» **Problem to solve**:
Further down are entries; set down exactly and only the lines from the one with "The image size is (849, 665)." up to and including the one with "more link under", dropping each picture.

(Beginning of Given data)

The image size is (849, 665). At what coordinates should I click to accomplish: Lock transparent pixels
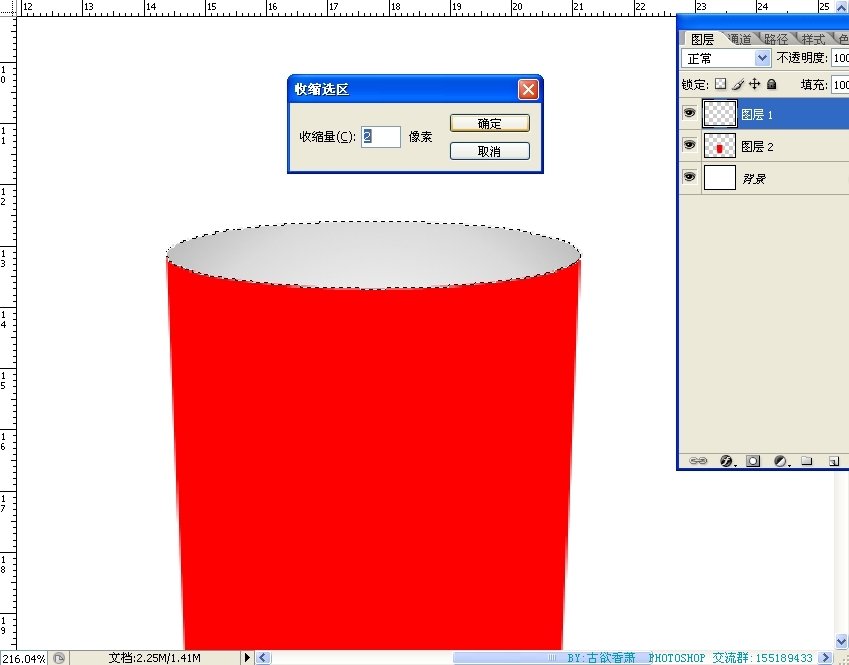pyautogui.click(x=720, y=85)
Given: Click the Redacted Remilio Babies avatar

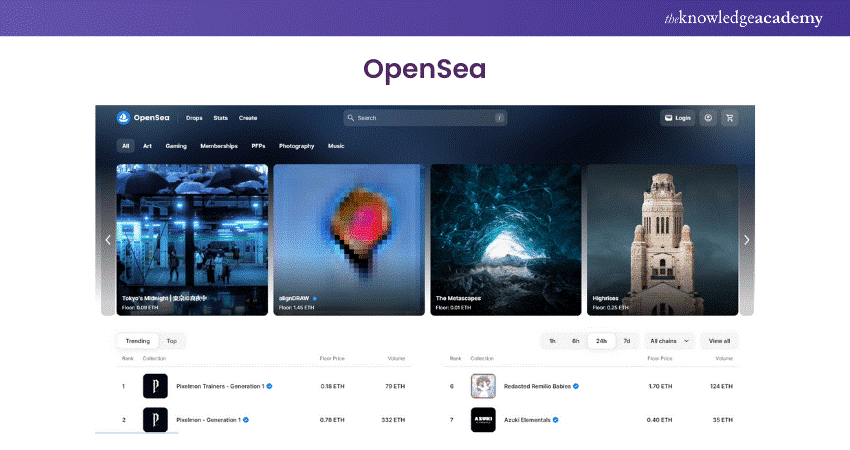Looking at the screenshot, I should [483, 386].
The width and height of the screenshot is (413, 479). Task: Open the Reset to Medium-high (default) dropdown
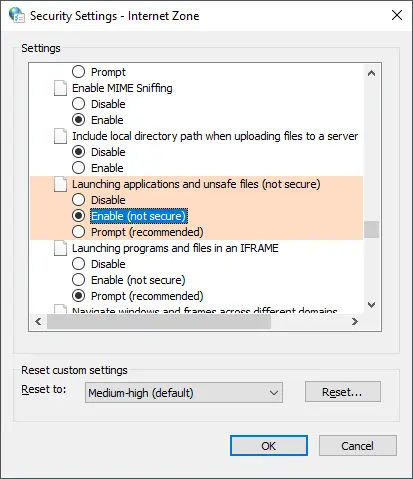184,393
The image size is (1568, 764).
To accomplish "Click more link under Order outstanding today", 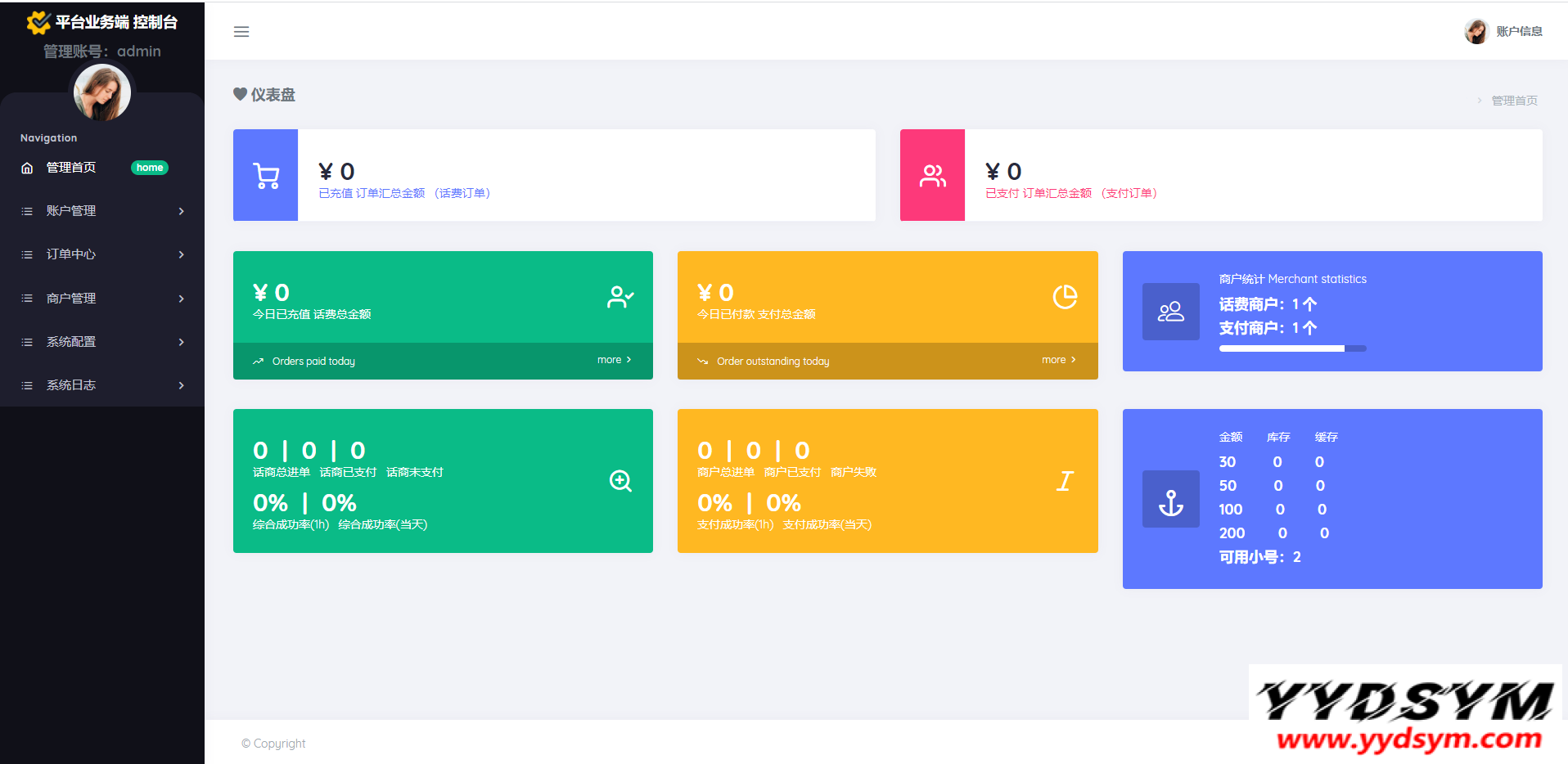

(End of Given data)
(Beginning of Given data)

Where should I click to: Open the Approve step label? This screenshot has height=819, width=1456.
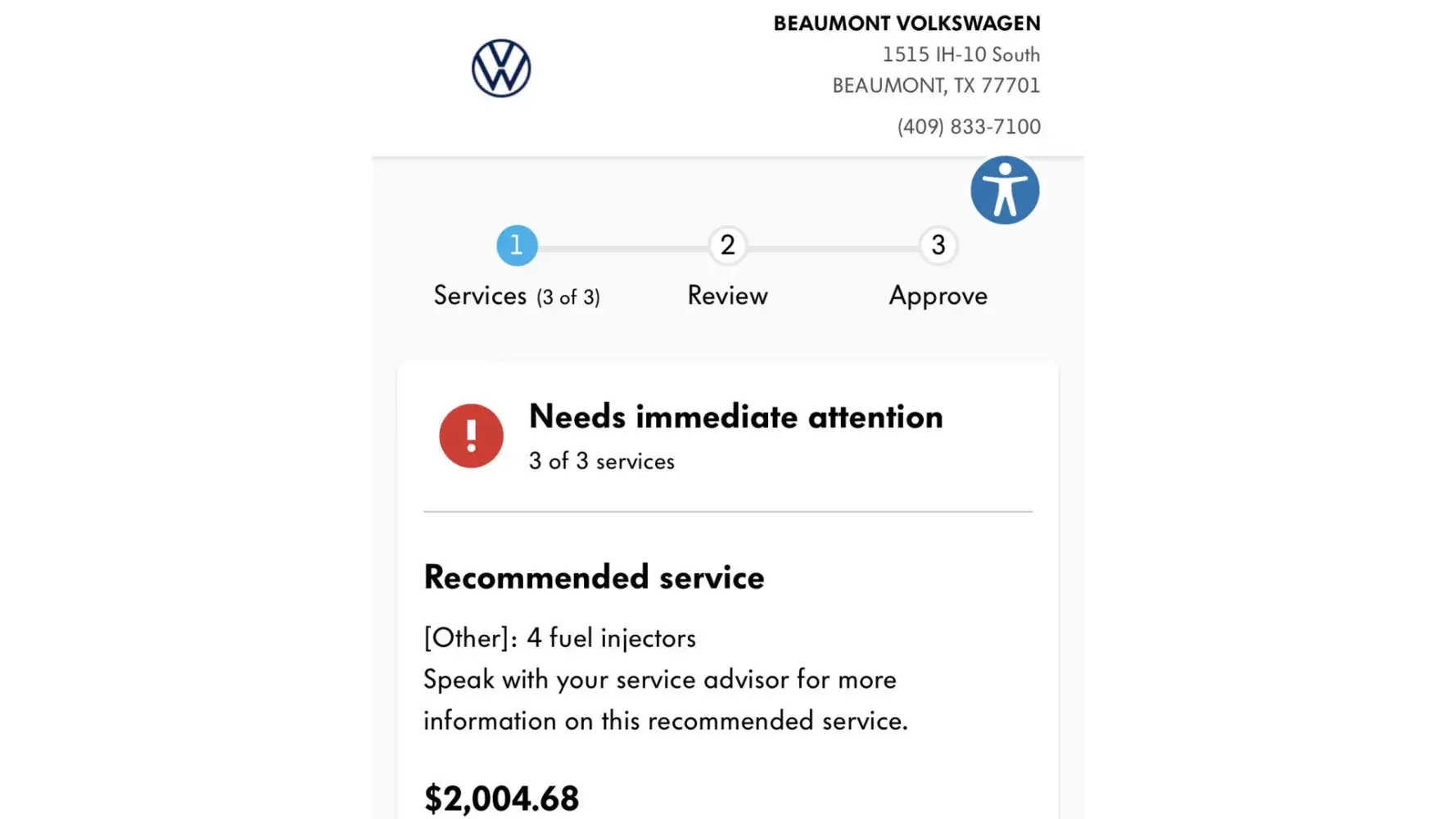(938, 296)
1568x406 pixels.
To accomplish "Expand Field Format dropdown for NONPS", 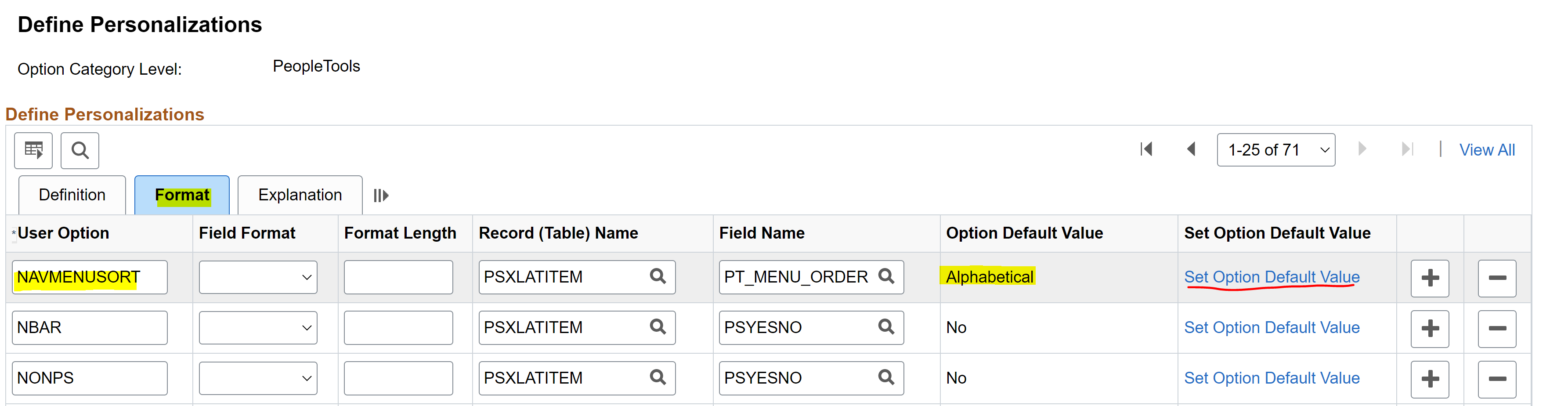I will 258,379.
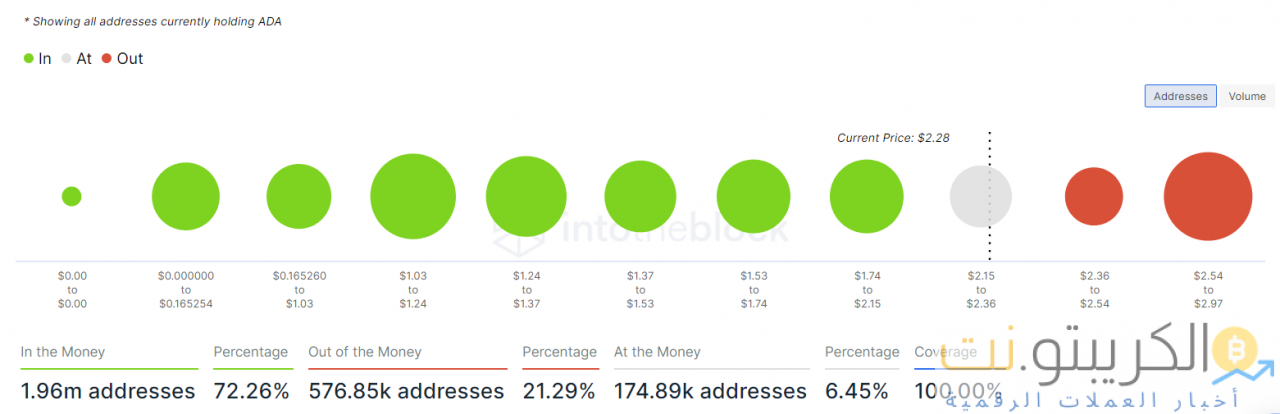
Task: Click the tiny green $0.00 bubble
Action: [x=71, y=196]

(End of Given data)

» **Answer to this problem**:
The image size is (849, 665). At what coordinates should I click to accomplish: Lock transparent pixels
pyautogui.click(x=720, y=85)
Given: Click the Redacted Remilio Babies avatar

Looking at the screenshot, I should [483, 386].
The width and height of the screenshot is (413, 479). Task: Open the Reset to Medium-high (default) dropdown
184,393
The image size is (1568, 764).
To accomplish "Click more link under Order outstanding today", 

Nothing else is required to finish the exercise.